> **Materials provided**
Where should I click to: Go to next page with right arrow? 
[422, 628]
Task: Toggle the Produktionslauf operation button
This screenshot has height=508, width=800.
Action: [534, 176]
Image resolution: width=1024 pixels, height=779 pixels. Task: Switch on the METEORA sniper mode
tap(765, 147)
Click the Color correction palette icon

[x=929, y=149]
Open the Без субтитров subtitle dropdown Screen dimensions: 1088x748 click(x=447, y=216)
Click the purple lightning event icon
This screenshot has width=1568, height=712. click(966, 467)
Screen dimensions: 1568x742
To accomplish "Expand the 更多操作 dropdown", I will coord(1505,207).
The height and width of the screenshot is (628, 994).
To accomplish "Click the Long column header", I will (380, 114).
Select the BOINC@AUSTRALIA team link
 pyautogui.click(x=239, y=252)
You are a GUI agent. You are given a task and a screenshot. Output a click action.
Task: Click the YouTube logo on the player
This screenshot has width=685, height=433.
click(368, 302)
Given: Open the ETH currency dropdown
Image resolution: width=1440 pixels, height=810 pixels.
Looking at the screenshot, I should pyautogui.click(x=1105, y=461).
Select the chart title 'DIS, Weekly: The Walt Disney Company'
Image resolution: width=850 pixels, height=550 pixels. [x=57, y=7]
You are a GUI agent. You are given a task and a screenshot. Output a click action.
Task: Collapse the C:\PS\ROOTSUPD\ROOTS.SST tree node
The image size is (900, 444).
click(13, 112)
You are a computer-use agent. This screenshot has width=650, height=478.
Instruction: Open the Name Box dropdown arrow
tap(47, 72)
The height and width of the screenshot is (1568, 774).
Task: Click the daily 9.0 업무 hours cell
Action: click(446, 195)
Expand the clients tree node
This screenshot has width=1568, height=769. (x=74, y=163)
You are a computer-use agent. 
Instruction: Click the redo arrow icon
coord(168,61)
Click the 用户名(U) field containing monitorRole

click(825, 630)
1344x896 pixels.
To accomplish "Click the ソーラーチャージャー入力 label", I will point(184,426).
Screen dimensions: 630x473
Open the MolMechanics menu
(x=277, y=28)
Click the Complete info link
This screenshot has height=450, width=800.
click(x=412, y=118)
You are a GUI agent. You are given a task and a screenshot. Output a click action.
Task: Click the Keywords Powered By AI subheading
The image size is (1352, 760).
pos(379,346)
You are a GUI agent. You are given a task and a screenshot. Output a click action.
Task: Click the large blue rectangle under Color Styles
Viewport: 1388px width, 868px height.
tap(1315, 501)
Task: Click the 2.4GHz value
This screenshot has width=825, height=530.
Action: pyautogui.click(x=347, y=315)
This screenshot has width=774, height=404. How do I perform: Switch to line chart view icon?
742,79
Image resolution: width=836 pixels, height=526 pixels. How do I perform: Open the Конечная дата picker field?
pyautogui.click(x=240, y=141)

> **Task requirements**
Retype the listing above word for word.

> **Solution below**
Where should I click to: Go to next page with right arrow? 
[422, 628]
Task: Toggle the Produktionslauf operation button
This screenshot has height=508, width=800.
Action: [534, 176]
Image resolution: width=1024 pixels, height=779 pixels. Task: Switch on the METEORA sniper mode
tap(765, 147)
Click the Color correction palette icon

[x=929, y=149]
Open the Без субтитров subtitle dropdown Screen dimensions: 1088x748 click(x=447, y=216)
Click the purple lightning event icon
This screenshot has width=1568, height=712. click(966, 467)
Screen dimensions: 1568x742
To accomplish "Expand the 更多操作 dropdown", I will coord(1505,207).
The height and width of the screenshot is (628, 994).
To accomplish "Click the Long column header", I will (380, 114).
Select the BOINC@AUSTRALIA team link
 pyautogui.click(x=239, y=252)
You are a GUI agent. You are given a task and a screenshot. Output a click action.
Task: Click the YouTube logo on the player
This screenshot has width=685, height=433.
click(368, 302)
Given: Open the ETH currency dropdown
Image resolution: width=1440 pixels, height=810 pixels.
Looking at the screenshot, I should pyautogui.click(x=1105, y=461).
Select the chart title 'DIS, Weekly: The Walt Disney Company'
Image resolution: width=850 pixels, height=550 pixels. [x=57, y=7]
You are a GUI agent. You are given a task and a screenshot. Output a click action.
Task: Collapse the C:\PS\ROOTSUPD\ROOTS.SST tree node
The image size is (900, 444).
click(13, 112)
You are a computer-use agent. This screenshot has width=650, height=478.
Instruction: Open the Name Box dropdown arrow
tap(47, 72)
The height and width of the screenshot is (1568, 774).
Task: Click the daily 9.0 업무 hours cell
Action: click(446, 195)
Expand the clients tree node
This screenshot has width=1568, height=769. (x=74, y=163)
You are a computer-use agent. 
Instruction: Click the redo arrow icon
coord(168,61)
Click the 用户名(U) field containing monitorRole

click(825, 630)
1344x896 pixels.
To accomplish "Click the ソーラーチャージャー入力 label", I will point(184,426).
Screen dimensions: 630x473
Open the MolMechanics menu
(x=277, y=28)
Click the Complete info link
This screenshot has height=450, width=800.
click(x=412, y=118)
You are a GUI agent. You are given a task and a screenshot. Output a click action.
Task: Click the Keywords Powered By AI subheading
The image size is (1352, 760).
pos(379,346)
You are a GUI agent. You are given a task and a screenshot. Output a click action.
Task: Click the large blue rectangle under Color Styles
Viewport: 1388px width, 868px height.
tap(1315, 501)
Task: Click the 2.4GHz value
This screenshot has width=825, height=530.
Action: pyautogui.click(x=347, y=315)
This screenshot has width=774, height=404. How do I perform: Switch to line chart view icon?
742,79
Image resolution: width=836 pixels, height=526 pixels. How do I perform: Open the Конечная дата picker field?
pyautogui.click(x=240, y=141)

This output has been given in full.